Aim:
Which rows below, retyped without any change, begin at the line that has "What do you see at coordinates (769, 457)" and stop after the line that has "dropdown arrows within"?

════════════════════

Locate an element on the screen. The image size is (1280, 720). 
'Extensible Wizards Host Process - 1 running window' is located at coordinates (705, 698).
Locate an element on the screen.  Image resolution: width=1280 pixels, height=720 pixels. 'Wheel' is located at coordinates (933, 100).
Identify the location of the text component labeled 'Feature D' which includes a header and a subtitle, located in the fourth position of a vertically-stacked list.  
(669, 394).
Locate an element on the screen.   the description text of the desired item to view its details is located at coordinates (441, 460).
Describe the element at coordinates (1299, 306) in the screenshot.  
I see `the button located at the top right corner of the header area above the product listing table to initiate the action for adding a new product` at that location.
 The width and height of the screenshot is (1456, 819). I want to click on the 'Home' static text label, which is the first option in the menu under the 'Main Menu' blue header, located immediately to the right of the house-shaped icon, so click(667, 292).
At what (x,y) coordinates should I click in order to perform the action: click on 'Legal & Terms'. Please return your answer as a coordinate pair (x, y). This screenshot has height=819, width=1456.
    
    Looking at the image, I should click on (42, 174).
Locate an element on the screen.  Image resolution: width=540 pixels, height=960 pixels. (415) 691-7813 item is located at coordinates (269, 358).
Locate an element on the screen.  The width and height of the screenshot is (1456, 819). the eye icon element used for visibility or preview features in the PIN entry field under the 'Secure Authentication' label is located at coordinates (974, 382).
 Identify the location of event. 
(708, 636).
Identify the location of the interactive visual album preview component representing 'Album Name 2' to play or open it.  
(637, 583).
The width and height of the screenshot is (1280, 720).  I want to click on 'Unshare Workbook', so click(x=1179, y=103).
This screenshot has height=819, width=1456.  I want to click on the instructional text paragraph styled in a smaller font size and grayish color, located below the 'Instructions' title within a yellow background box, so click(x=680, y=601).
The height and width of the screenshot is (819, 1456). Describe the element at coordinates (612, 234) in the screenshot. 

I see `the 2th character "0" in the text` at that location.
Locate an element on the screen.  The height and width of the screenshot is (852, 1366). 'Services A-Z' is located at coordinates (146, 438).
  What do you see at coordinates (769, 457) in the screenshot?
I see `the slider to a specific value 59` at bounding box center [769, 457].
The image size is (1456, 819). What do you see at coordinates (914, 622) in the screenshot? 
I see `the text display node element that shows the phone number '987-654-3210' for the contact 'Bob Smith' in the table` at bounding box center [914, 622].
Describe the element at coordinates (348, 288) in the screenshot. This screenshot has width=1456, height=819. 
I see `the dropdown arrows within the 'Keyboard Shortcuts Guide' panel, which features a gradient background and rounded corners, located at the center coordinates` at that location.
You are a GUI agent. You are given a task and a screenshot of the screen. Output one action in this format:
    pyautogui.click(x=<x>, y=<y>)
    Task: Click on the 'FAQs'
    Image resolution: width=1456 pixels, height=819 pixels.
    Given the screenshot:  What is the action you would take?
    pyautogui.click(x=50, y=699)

════════════════════

Problem solution:
  What do you see at coordinates (769, 457) in the screenshot?
I see `the slider to a specific value 59` at bounding box center [769, 457].
The image size is (1456, 819). What do you see at coordinates (914, 622) in the screenshot? 
I see `the text display node element that shows the phone number '987-654-3210' for the contact 'Bob Smith' in the table` at bounding box center [914, 622].
Describe the element at coordinates (348, 288) in the screenshot. This screenshot has width=1456, height=819. 
I see `the dropdown arrows within the 'Keyboard Shortcuts Guide' panel, which features a gradient background and rounded corners, located at the center coordinates` at that location.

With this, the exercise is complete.